EDITO AOUT 2017

21 juillet 2017, Commentaires 1

MM-2017-08EDITORIAL

Alexandre Dumas disait de l’histoire « Il est permis de la violer, à condition de lui faire de beaux enfants ». N’en serait-il pas de même pour la langue française qui subit des assauts à longueur de temps.
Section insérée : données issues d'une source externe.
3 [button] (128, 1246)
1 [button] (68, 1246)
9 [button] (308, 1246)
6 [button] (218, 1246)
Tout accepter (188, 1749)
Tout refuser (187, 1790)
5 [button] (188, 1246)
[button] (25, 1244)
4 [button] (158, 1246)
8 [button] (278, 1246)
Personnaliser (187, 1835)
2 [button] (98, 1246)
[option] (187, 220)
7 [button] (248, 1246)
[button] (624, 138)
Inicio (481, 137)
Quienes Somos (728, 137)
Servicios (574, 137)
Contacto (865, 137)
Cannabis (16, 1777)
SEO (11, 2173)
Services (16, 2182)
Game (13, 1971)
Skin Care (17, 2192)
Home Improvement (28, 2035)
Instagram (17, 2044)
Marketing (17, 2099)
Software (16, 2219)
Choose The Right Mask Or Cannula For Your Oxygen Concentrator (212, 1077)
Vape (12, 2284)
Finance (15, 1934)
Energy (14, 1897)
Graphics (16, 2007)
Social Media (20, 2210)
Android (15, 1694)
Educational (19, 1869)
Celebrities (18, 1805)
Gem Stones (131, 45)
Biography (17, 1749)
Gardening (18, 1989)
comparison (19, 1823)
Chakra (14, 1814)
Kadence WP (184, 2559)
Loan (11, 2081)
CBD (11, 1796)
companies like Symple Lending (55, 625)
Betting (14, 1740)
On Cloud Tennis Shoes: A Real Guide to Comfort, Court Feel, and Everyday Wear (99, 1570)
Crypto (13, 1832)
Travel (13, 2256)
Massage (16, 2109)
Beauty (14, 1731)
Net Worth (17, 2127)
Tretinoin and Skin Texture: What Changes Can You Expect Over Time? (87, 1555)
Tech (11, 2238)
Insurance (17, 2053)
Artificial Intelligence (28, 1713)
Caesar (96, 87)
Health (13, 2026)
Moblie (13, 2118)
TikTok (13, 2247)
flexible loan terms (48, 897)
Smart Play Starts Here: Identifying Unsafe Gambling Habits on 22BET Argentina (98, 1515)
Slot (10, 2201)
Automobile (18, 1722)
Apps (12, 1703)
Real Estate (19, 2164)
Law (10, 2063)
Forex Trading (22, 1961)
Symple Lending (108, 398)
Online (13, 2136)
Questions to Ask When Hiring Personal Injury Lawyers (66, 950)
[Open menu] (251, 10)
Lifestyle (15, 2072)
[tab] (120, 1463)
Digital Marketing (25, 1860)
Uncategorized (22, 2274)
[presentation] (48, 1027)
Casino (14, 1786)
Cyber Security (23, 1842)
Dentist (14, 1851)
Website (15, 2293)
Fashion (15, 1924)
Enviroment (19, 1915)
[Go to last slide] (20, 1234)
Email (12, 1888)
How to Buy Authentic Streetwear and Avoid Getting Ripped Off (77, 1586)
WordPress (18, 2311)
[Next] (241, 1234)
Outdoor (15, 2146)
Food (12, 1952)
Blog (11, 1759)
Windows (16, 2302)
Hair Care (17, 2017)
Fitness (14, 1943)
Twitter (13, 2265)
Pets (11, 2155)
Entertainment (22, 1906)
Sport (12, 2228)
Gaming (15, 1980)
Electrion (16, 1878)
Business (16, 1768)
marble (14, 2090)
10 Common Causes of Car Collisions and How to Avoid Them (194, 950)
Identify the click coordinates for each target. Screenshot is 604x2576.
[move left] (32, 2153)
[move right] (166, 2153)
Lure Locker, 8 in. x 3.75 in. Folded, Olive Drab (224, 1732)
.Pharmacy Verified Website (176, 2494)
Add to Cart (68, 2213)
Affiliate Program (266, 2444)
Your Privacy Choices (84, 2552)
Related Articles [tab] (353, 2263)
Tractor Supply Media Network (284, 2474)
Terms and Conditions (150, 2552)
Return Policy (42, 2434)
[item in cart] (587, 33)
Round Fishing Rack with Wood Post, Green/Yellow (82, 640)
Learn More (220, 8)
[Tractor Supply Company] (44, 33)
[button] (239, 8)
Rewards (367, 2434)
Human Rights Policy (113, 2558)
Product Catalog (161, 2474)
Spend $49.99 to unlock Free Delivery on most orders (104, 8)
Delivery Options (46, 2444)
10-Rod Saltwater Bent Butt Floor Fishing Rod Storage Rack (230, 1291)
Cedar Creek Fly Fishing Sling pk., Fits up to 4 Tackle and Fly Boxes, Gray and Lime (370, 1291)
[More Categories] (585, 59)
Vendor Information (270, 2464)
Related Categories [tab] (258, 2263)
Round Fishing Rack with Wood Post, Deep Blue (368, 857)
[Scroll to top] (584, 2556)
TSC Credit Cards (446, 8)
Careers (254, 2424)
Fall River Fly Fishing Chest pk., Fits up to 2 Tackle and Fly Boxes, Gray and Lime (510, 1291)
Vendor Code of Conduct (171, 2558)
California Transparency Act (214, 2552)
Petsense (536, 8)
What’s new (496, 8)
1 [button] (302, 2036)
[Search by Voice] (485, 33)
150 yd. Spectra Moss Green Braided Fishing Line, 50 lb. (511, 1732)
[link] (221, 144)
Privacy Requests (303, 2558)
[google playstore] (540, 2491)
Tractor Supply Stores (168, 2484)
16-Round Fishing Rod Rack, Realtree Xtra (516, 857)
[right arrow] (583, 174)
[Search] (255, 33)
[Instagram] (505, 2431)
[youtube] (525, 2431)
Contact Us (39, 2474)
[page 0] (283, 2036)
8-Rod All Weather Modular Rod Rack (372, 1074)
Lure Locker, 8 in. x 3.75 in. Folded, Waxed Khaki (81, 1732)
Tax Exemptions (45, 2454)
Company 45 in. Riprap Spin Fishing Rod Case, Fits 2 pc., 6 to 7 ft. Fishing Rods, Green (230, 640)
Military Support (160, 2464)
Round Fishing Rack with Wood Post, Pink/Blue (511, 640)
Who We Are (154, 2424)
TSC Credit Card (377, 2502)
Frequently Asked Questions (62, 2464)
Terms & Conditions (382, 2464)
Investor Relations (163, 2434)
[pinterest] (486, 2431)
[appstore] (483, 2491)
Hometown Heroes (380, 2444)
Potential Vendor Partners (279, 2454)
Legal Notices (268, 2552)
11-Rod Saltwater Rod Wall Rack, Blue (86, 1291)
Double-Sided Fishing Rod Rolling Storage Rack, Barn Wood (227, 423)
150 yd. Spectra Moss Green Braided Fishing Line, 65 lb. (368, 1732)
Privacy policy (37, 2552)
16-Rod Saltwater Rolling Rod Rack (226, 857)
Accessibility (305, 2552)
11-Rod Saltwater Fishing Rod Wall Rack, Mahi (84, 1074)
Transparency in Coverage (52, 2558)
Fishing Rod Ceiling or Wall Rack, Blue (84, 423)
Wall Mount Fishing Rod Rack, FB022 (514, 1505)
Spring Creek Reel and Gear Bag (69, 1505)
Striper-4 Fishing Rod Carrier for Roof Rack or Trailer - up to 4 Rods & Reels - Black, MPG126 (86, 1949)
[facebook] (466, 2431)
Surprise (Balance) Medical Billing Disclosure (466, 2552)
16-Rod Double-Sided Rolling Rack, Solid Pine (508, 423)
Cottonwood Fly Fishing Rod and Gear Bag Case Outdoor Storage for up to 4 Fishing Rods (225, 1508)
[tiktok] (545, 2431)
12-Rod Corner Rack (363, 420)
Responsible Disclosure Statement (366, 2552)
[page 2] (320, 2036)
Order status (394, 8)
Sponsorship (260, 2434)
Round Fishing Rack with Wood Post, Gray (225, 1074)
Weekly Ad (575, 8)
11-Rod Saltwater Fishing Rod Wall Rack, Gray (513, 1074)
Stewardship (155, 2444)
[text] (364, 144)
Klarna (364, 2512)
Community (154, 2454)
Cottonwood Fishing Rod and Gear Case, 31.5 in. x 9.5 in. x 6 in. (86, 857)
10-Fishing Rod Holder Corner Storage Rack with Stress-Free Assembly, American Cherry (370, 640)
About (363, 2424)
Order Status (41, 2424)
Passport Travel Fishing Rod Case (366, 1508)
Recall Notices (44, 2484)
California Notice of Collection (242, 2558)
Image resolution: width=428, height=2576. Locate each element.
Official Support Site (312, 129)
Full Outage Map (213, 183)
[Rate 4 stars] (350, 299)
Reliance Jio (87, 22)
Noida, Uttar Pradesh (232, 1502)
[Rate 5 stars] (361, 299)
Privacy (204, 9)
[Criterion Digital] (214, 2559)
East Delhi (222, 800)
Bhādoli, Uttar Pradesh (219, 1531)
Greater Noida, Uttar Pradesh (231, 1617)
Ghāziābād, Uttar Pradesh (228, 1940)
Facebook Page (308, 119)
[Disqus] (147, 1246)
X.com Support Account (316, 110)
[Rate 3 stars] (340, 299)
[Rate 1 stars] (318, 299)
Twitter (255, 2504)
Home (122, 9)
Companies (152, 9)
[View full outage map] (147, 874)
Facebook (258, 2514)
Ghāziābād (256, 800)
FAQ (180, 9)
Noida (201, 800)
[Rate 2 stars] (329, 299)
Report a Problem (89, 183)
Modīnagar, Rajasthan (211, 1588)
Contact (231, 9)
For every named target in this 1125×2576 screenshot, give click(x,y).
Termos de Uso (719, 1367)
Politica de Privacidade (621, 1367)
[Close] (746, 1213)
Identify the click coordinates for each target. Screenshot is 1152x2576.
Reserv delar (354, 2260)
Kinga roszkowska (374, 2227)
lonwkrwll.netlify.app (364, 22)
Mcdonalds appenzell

Fidèles et infidèles, amoureux et détracteurs, la bousculent, l’ébouriffent, la troussent même parfois pour faire jaillir de ses tréfonds des nouveautés faites pour étonner, choquer, séduire.

Cet engouement à modeler le verbe à sa convenance donne naissance à des fleurs littéraires luxuriantes, incongrues, drôles parfois mais cet abus met au tapis la langue, qui perd son latin et ne sait plus si elle doit laper en soudard ou boire avec préciosité le nectar de l’écrit, pour en incorporer les propriétés consubstantielles, jusqu’à l’ivresse.

Notre manière de formuler ne cristallise-t’elle pas le tintamarre de notre siècle qui se fracture aux frontières et voit en l’autre, non pas un frère, mais un ennemi. En d’autres termes, faisons-nous de beaux enfants à la langue française ou simplement une marmaille dégénérée ?

Une réponse sur “EDITO AOUT 2017

  1. Vernettes dit :

    Sans nul doute une marmaille dégénérée!
    Quelle tristesse d’assister à cela sans pouvoir maux dires et maudire!!!
    « on simplifi l’ortografe tant é si bien que les zenfant ne soron plu dou vien le mo, ni comen l’écrire! Quelle tristesse!